年は残暑厳しいですね。気温だけは夏真っ盛りが続いています。先日、GadgetSonic 2023 の最終結果が発表されましたね。受賞したみなさん、おめでとう。

BEST OF SONIC、SONIC OF THE YEAR には選評として楽曲に対するコメントがついていると思います。やはり作った曲にフィードバックがある、というのは嬉しいものです。「フィードバックって本当に大事だよな」と思う次第。ならば、自分も積極的にフィードバックするのもいいかな、と思い、今年も GADGET SONIC 2023 WAVEFORM LAB PICKS をお届けしようと思います。

GADGET SONIC 2023 WAVEFORM LAB PICKS は受賞作品とは関係なく、全応募作品 から、あくまで私個人が「いいな」「ほう、これは!」と思ってコメント、制作者の苦労をねぎらい賞賛するもの。ランキングのような優劣はつけず、応募作品ページの順番にピックしていきます(コメントがなかった作品はごめんなさいね)。

昨年は 63曲をピックしました。今年はどんな楽曲に出会えるのか(まさにこれから聴くのよ)。では、さっそくいってみましょう!

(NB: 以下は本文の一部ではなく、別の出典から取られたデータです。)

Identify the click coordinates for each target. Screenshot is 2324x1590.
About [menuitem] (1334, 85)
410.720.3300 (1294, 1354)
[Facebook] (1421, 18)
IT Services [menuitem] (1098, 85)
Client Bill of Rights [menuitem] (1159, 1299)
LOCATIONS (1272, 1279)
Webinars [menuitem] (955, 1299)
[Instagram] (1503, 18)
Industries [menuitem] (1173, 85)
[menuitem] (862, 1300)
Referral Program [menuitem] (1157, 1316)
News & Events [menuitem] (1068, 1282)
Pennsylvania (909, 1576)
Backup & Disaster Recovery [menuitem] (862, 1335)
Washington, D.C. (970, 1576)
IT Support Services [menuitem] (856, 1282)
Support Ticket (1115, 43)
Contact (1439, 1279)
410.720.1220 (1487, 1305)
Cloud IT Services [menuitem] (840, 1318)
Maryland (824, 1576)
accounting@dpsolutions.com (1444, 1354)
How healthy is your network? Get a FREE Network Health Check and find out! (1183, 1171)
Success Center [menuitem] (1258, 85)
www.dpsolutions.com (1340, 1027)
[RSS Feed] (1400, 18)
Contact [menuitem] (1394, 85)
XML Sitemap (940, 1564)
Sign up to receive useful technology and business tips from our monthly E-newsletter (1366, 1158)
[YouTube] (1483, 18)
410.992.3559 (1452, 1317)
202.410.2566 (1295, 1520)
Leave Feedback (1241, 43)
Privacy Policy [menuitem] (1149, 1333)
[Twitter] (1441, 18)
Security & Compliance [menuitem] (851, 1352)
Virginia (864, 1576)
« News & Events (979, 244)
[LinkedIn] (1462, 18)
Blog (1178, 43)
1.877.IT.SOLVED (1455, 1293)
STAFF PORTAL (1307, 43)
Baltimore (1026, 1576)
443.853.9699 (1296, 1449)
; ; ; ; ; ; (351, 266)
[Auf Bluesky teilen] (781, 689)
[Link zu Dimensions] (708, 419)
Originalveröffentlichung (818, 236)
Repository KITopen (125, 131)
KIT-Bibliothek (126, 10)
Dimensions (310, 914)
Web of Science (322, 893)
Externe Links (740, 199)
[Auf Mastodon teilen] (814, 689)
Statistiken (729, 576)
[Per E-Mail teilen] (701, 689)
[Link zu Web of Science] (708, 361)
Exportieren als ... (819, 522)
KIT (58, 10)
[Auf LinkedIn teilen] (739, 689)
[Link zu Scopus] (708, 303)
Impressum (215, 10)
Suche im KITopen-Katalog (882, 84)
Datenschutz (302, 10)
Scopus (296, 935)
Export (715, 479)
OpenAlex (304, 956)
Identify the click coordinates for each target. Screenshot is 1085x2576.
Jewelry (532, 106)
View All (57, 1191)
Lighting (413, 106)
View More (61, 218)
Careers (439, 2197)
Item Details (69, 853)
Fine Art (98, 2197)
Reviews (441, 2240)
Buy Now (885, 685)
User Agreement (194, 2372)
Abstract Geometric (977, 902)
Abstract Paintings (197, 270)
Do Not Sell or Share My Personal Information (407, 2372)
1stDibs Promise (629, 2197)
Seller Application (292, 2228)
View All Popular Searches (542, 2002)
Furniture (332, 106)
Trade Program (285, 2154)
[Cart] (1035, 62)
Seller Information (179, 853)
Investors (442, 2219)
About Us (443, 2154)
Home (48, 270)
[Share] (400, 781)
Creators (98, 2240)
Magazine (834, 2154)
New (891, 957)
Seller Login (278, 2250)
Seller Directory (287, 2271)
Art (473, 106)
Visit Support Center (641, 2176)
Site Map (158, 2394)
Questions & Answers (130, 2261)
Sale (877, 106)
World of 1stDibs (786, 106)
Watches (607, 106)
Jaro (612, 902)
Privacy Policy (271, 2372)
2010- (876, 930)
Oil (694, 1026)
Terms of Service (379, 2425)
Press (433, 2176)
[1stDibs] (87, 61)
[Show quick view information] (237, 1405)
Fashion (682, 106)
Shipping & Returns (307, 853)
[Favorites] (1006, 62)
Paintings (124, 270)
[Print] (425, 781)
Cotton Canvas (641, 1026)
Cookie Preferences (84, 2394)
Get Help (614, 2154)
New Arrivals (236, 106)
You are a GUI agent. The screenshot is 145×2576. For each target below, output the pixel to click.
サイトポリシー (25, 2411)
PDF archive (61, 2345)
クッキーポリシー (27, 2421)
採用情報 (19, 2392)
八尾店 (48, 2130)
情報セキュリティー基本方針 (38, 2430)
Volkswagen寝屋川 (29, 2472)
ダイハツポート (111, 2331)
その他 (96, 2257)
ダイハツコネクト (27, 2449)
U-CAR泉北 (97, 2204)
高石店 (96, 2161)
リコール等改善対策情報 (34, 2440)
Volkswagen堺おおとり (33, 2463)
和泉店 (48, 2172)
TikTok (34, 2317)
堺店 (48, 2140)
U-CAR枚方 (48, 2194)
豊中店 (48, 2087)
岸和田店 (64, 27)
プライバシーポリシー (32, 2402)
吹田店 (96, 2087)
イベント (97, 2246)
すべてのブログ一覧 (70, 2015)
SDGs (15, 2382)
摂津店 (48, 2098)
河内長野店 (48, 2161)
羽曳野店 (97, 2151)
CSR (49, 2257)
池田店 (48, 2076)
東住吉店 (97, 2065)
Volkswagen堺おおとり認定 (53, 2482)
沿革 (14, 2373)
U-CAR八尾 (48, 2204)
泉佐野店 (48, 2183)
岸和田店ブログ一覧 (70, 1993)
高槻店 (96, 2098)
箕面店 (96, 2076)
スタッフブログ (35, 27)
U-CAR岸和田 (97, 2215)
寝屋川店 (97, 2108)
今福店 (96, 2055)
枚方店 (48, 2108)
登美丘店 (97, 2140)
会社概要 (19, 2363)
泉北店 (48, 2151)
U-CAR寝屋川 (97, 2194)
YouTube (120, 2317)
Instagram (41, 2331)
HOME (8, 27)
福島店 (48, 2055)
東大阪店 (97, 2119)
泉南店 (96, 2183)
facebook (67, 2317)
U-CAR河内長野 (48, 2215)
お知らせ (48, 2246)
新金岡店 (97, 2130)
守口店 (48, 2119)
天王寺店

GADGET SONIC 2023 WAVEFORM LAB PICKS Vol.1

Vol.1では7/29 ~ 8/4エントリー分(35曲)をカバーしています。

Sean Winter「Hottie! – #GS2023 Mix – (GadgetSonic 2023)

いきなり来ましたね。そう、「イキナリ夏が始まったよ!」といわんばかりエレクトロニック・ビット・チューン、ワクワクする。Sean さんらしいコード回しもグッド。展開パターンは複雑で途中でギミック(2/4)があったり、まさに玄人な作り。でもね、作りだけではなく、シンセチューンであるのが気持ちいい。楽器演奏の電子的再現ではなく、オールシンセで作り上げた世界観。全編通してコードを刻んでいる音源はなんだろう。白玉でひっぱらずに細かく刻んでる。パッド鳴らしヨシ・刻んでヨシ、シンセっていいよね。

斧月「あの夢は今も胸に_Endless dreamer」

イントロは「ピアノ、固てーな」、全体にハイよりのミックスだな、と思わせておいて、メロディにかぶせてくるシンセが柔らかくていいね。グッドなサウンドのシンセが出てくると大甘になるのが WAVEFORM LAB PICKS 。よく聴くとこの楽曲はユニークなんだよね。ピアノがあったり、ベースがうねったりしているんだけど、ドラム・パーカスはゲームチューンっぽいサウンド。簡単にくくれない。終盤にはあのピアノがむしろ気持ちよく聴こえてくる(あれがソフトだとキマラない)。後半は YMO のようなオリエンタルさも感じる。が、短い。もっと先も聴きたい。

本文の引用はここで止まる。